My investments of Rs 2,000 each are made in the following funds:  HDFC Equity, Franklin India Bluechip, SBI Emerging Businesses and IDFC Premier Equity. I wish to continue my investment through the SIP route for 15-20 years. I also wish to invest Rs 2,000 more in FT India Feeder - Franklin US Opportunities fund to diversify my portfolio. One of my goals is to accumulate Rs 30 lakh over 10 years to construct a new house. Please let me know if any changes need to be made to my portfolio.

Aathira

You have got right most of the ingredients that go into building a corpus over the long term. Starting early, earmarking a reasonable sum of money every month, maintaining a long-term investment horizon and a defined goal are characteristics of a disciplined approach. But you may have to stretch the timeline of your goal by a year to 11 years instead of 10. Here is why:

If you invest Rs 10,000 every month (including the Rs 2,000 that you want to additionally invest) and the annual returns are 14 per cent, you can accumulate Rs 30 lakh in a little under 11 years. Generating 14 per cent over 10 years is not too easy, but it is not very daunting either.

As with your current portfolio, a combination of large- and mid-cap funds should be able to get you there. Coming to the schemes that you own, some modification may be in order.

HDFC Equity and Franklin India Bluechip have an excellent long-term track record, but have not delivered as well in the last couple of years. You should consider investing in ICICI Pru Top 100 and Birla Sun Life Frontline Equity instead and park Rs 2,000 in each of these.

You can retain IDFC Premier Equity. The other mid-cap fund that you own — SBI Emerging Businesses — has lagged in the past one year. You can consider switching from this scheme to HDFC Midcap Opportunities.

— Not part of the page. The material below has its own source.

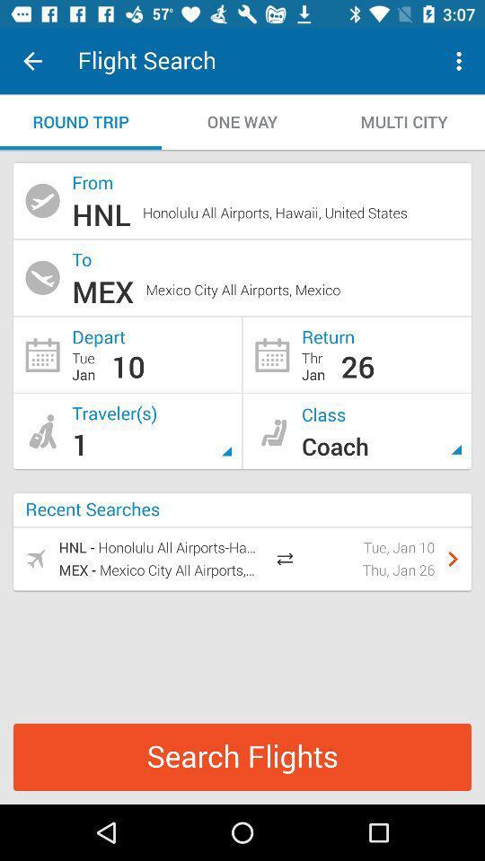 The image size is (485, 861). I want to click on multi city icon, so click(403, 121).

You can invest in the FT India Feeder – Franklin US Opportunities Fund, as it would give your portfolio an international flavour as well. But do note that investing overseas will involve taking currency risks. If the dollar-rupee movement is not favourable, you may see the value of your investments eroded.

If you are comfortable with betting on the US market and can digest some risk, opt for the fund. If not, stick to domestic funds and distribute the Rs 2,000 across the four funds suggested earlier.

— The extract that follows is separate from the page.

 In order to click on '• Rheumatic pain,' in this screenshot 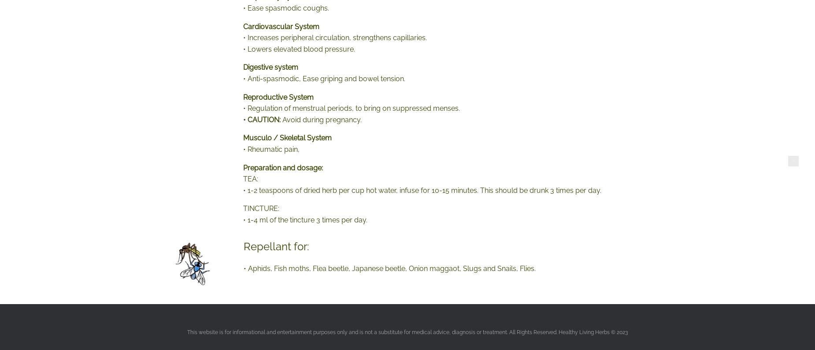, I will do `click(243, 149)`.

We hope you are also investing in debt options, such as PPF, NSC, tax-free bonds and RDs. As your surplus increases, try to also invest in gold ETFs and, if possible, real estate so that you are able to create a balanced portfolio.

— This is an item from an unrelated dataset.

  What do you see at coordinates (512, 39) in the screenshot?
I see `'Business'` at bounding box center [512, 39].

Monitor the schemes in your portfolio regularly and take corrective actions, when necessary, after reviewing their performance. If you reach your target ahead of time, book profits or sell units entirely and move over to safer debt investments.

*** I am 27 years old and work in an insurance company. My investments in mutual funds from September 2011 have been in the following schemes: Rs 5,000 each in ICICI Prudential Focused Blue Chip, HDFC Equity, Reliance Banking Fund. Please let me know if I should continue with these funds or move to other schemes.

Prasun Pallav

It is good that you are taking the mutual fund investment route reasonably early in your career. But having said that, your portfolio does need some alteration.

First of all, it is not clear why you chose to invest in a banking fund. Investing in any sector/thematic fund is fraught with risks and requires you to constantly monitor the movement in these segments closely and take decisive calls.

They are not suitable for achieving long-term goals. A diversified fund will invest more in a sector or theme when it is necessary and there is sufficient potential for upside.

So, avoid sector funds. Stop further SIPs in Reliance Banking and exit the units that you hold when the markets rally. Also, stop additional investment in HDFC Equity, as it has been lagging behind over the past couple of years.

Now, split Rs 15,000 as follows: Continue investing Rs 5,000 in ICICI Pru Focused Bluechip. Park Rs 4,000 each in Canara Robeco Equity Diversified and UTI Opportunities. Invest the balance Rs 2,000 in IDFC Premier Equity.

Your portfolio would then have a blend of large-, multi- and mid-cap funds, which would be suitable for long-term wealth creation. If you can take more risks, you can opt for one more mid-cap fund, such as HDFC Mid-cap Opportunities or ICICI Pru Discovery.

It is presumed that you have made reasonable allocations to debt investments before plunging into equity mutual funds. Review your portfolio once every year to take corrective action and to rebalance.